To make a long story short -- we lost our plates. They quite literally took the plates off our car (ones Chris has had since he was 16) and told us there was no way in hell we could drive the car anywhere. It must be towed. Well, it was the shiny, worm-eaten cherry on my sundae of money miseries.
I cried. I tried not to -- the OPP fellows were awfully nice. We could have had a $600 fine, thanks to two holes in the floor (one on each side). But I cried anyway. They took me into the trailer with a man who quite likely the nicest tow-truck operator in the northern hemisphere. As I wiped my eyes (they kept reassuring me, saying, "Really, your repairs aren't so bad" -- not understanding how that car has continually fucked us over for money, and that we're not terribly well off to begin with), they looked bewildered at the panic that came across my face at the mention of a $200-$250 towing fee. On top of repairs, new plates, new stickers...
Now, you're probably thinking, "Why don't you just ditch the car?" Really, I would love to. But the car is needed to get Chris to work, way out in the wilds industrial Mississauga.
Well, it turns out, the rest of the towing operators wanted far, far more. They wanted $450 to get us to Midland. More distressingly, they were threatening the driver who had offered to help us out. You see, it wasn't his turn -- even though none of them were willing to cut their horrifying prices to help us out.
But now we're in Midland. A little panicky, a little stressed. And a wee bit depressed. The car is currently sitting at a service centre. No plates. And I have a fucking ton of work to do. Which I must get done now.
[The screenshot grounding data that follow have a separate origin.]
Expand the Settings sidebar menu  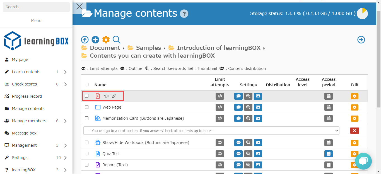pos(65,158)
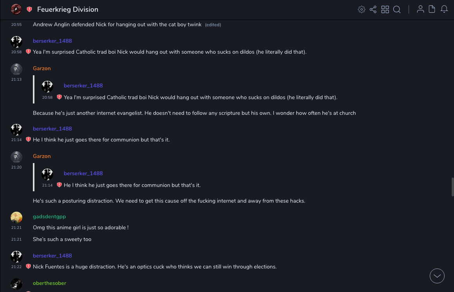
Task: Open search with the magnifier icon
Action: [397, 9]
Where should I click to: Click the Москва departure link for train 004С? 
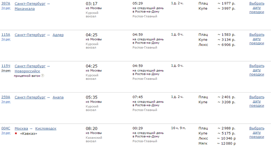[21, 129]
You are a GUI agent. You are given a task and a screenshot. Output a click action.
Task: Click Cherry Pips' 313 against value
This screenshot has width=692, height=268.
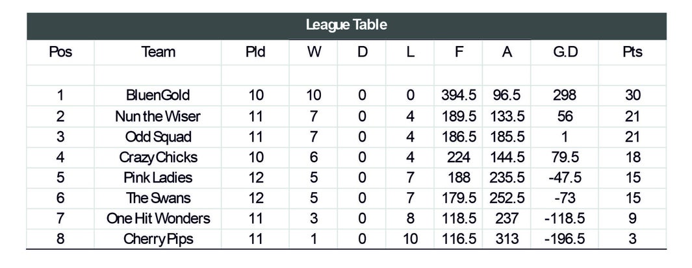(x=507, y=239)
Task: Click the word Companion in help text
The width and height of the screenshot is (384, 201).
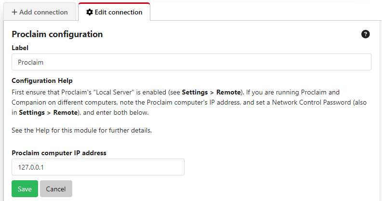Action: tap(28, 102)
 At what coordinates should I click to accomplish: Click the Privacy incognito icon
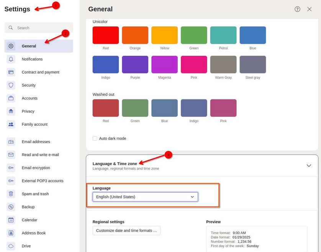tap(11, 111)
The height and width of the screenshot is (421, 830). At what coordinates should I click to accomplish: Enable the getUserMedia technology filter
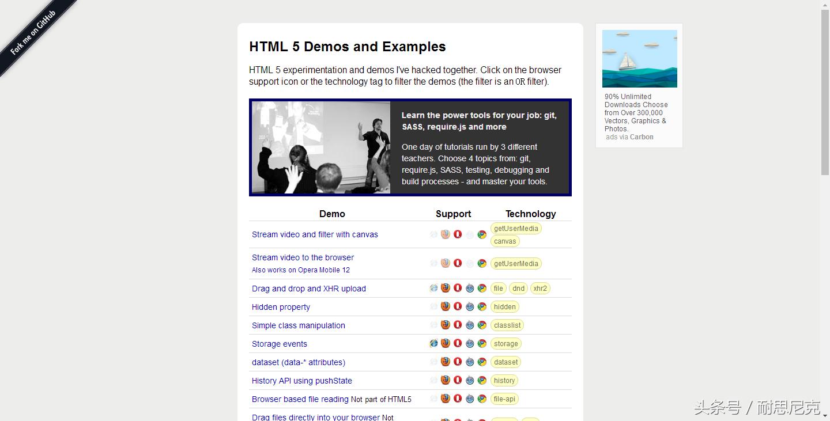[x=515, y=228]
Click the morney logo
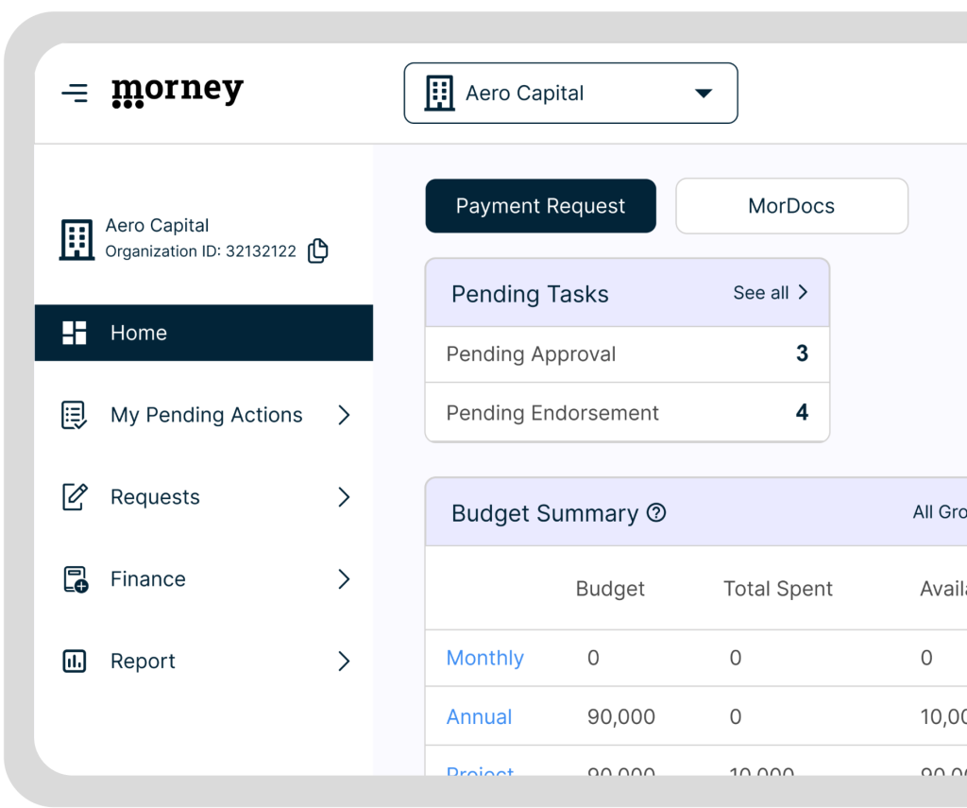The height and width of the screenshot is (808, 967). (x=178, y=92)
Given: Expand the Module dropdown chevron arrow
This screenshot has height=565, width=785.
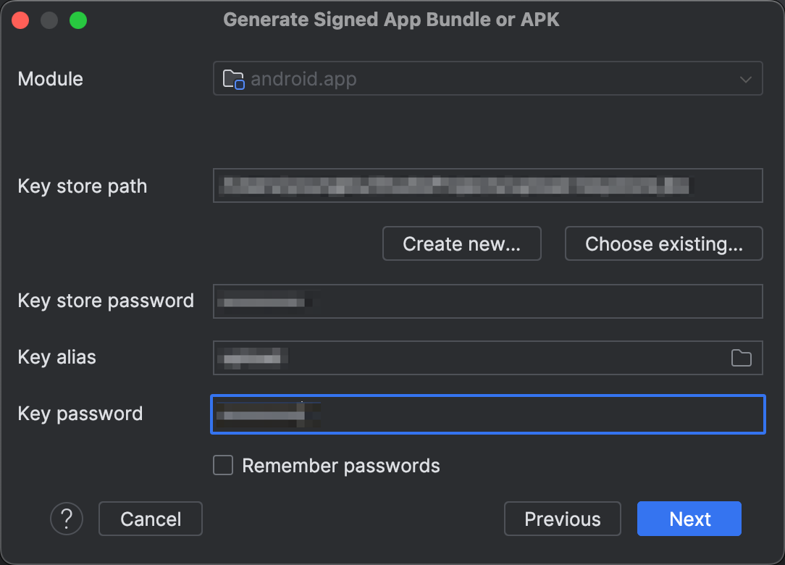Looking at the screenshot, I should (745, 79).
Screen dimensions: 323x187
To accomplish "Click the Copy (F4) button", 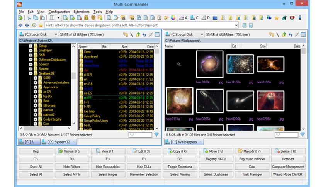I will click(x=180, y=151).
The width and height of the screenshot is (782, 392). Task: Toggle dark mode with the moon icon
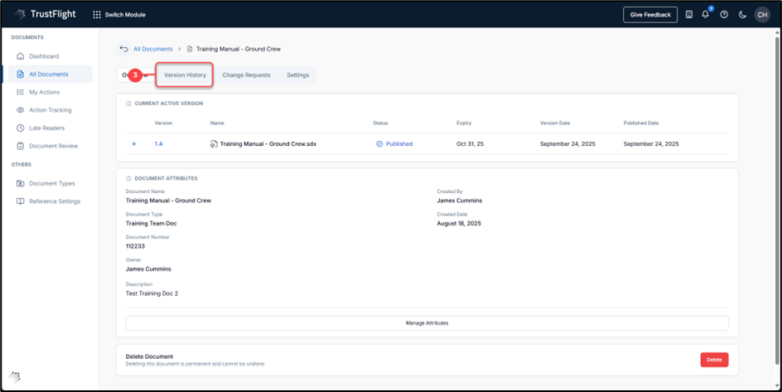pos(742,15)

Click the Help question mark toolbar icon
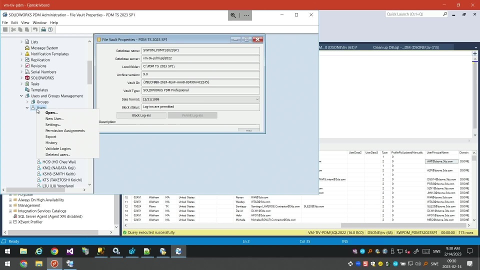(x=50, y=30)
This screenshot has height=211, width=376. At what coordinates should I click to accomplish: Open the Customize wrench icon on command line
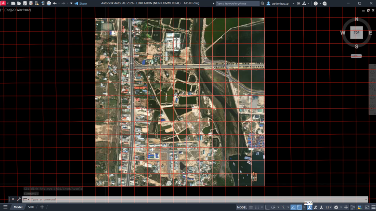point(19,199)

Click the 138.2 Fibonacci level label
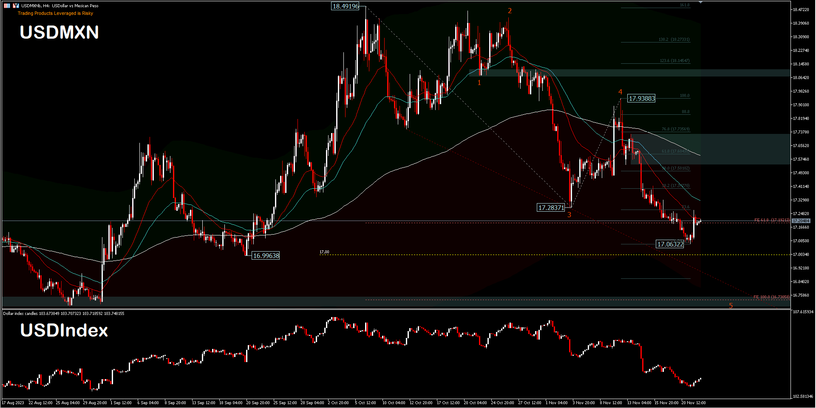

So enjoy the rest of your long weekend. Oh, and we're going to the casino (not to worry, we rarely spend more than $40), so if you've got any pull with the gambling/luck-type gods, we'd certainly appreciate any kind words.
This money bullshit is getting out of hand. Nuts.
4 Comments:
This comment has been removed by a blog administrator.
Ah...
Now I feel like an ass. A complete an utter ass. And a shallow one at that.
(This, of course, was the reason I never went into medicine. Well, that and crap science grades.)
I'm just sick of being broke. Perhaps it's just a transitional thing right now, but poverty does have a way of getting one down.
But yes... things can always get worse. And I'm sure they will.
my comments on your post were unnecessary, insensitive, misplaced and just plain wrong.
i've deleted my post and i'm genuinely sorry for being dumb enough to write it in the first place.
hannah, i apologise.
ro.
Oh, geez...
You didn't have to do that. I wasn't remotely offended -- your point was salient and quite accurate.
And actually, it did a reasonably effective job of putting things in perspective. The apology is very kind, but unnecessary.
Besides... it *is* only a blog. Aren't we supposed to be talking about Jude's manly parts?